== Tasks ==
[a] From the interview transcript, write out the passage starting with "I love that." and going on through "the message is.".
[b] Answer these questions using the interview transcript:
(i) How many followers does the first speaker say they have?
(ii) What does the first speaker call "a really powerful experience"?
(iii) According to Brett Thornton, what is the reason many influencers have a following, rather than their content?

I think that when you get comfortable with yourself and know yourself, and you kind of have communion with self, you’re not as afraid to be rejected. You know, I’ve had, I would say, I don’t know, I’ve listened to a couple or a couple of those in most episodes that you’ve put out there. And it’s interesting, a lot of the people that you’ve had on had like big sports, they’re into sports and stuff and sounded like they were kind of had great high school experiences and all that. I mean, I had a great life, don’t get me wrong. But I really felt like I was, you know, in the middle of my class, nothing to stellar, I really struggled in school, and I struggled to feel like I fit in anywhere. And I think I just I kind of aligned myself. And still like those parts of me, I resonate more with like the nerdy kids than I do the popular kid, ironically, even though I have like a million followers, and that’s, quote, unquote, popular. So I think when I’ve, I’ve just gotten comfortable just being my unique self, knowing that if I can find happiness and joy just being who I am, and with that small group of people that are my core friends that really know and celebrate me, then, you know, I don’t really have anything to lose. And also I have seen, I’ve been in places where I wish I didn’t feel so alone. And in the times when I didn’t feel alone, it was when someone shared a story that made me feel like wow, I feel that too. And even though I had no idea who they were or didn’t know them in real life, maybe it made me feel less alone. And so why I share a lot openly is to just take people on the journey that I’m living in hopes that someone will feel less alone that if there’s that nerdy little girl out there or a woman that still feels that way that she feels known and feels like she belongs. I think belonging is a really powerful experience. And unfortunately, there are people who still don’t feel like they belong or are valued. And I want to and I will continue to devote my life to making People feel included and seen.

Brett Thornton:  

I love that. And what’s the dichotomy like juggling? Okay? I’m a influencer a quote unquote. So I’m taking these pictures, I’m writing this post, which by some accounts to be like, that seems fake. But then you’re writing these really real deep, emotional things. And you know what I mean? Like, it seems like kind of a crazy balance, you know, to then that’s why like, I feel like, a lot of influencers. It’s just because of their fashion or the look, or whatever it is, it’s not the content. Whereas I feel like you’ve really tried to driven it around your writing or what the message is.

== Data block ==
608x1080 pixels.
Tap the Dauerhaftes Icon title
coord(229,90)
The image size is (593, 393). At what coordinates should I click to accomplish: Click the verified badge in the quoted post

== Worked answers ==
[a]
I love that. And what’s the dichotomy like juggling? Okay? I’m a influencer a quote unquote. So I’m taking these pictures, I’m writing this post, which by some accounts to be like, that seems fake. But then you’re writing these really real deep, emotional things. And you know what I mean? Like, it seems like kind of a crazy balance, you know, to then that’s why like, I feel like, a lot of influencers. It’s just because of their fashion or the look, or whatever it is, it’s not the content. Whereas I feel like you’ve really tried to driven it around your writing or what the message is.

[b]
(i) Like a million followers.
(ii) Belonging.
(iii) Their fashion or the look.